╔══

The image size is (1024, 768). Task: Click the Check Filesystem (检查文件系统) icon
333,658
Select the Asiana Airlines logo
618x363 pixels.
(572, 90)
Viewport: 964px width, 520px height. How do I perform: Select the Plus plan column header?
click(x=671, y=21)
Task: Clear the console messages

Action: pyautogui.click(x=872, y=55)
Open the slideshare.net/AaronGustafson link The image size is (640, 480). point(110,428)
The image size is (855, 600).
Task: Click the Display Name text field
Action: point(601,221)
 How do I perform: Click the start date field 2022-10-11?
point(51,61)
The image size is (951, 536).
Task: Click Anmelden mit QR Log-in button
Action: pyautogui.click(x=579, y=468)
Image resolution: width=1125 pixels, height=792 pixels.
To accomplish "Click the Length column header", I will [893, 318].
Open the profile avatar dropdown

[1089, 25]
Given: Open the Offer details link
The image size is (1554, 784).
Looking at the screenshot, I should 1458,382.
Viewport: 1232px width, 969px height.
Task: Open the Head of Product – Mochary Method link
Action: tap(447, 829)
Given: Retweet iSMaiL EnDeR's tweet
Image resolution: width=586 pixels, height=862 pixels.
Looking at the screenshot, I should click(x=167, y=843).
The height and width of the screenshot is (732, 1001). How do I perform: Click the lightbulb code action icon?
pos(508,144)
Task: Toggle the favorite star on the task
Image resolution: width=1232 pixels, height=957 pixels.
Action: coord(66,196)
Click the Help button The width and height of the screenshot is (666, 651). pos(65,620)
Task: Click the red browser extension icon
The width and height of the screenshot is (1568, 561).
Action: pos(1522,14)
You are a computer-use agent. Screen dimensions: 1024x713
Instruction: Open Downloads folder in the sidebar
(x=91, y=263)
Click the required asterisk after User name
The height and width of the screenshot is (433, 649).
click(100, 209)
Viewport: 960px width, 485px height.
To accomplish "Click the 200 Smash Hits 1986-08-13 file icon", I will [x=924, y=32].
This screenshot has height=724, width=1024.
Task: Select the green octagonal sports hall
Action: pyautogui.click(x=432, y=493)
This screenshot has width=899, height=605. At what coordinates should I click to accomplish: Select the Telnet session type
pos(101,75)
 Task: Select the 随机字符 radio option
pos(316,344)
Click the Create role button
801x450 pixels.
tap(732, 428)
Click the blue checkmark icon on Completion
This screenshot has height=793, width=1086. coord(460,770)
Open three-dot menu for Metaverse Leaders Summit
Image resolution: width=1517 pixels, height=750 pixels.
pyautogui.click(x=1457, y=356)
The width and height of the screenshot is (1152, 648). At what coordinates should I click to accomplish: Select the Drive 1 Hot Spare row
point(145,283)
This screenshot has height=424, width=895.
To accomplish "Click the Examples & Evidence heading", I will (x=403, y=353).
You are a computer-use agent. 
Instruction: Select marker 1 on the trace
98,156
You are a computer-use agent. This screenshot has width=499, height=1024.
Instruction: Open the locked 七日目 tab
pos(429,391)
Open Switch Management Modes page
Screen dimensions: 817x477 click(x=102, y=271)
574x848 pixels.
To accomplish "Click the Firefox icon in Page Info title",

╚══

§ Exercise objective:
Lines of the listing above that hold the string "agent" should each be copied.

§ Answer to the problem:
You are a computer-use agent. Screen dimensions: 1024x713
You are a computer-use agent. 
You are a computer-use agent. This screenshot has width=499, height=1024.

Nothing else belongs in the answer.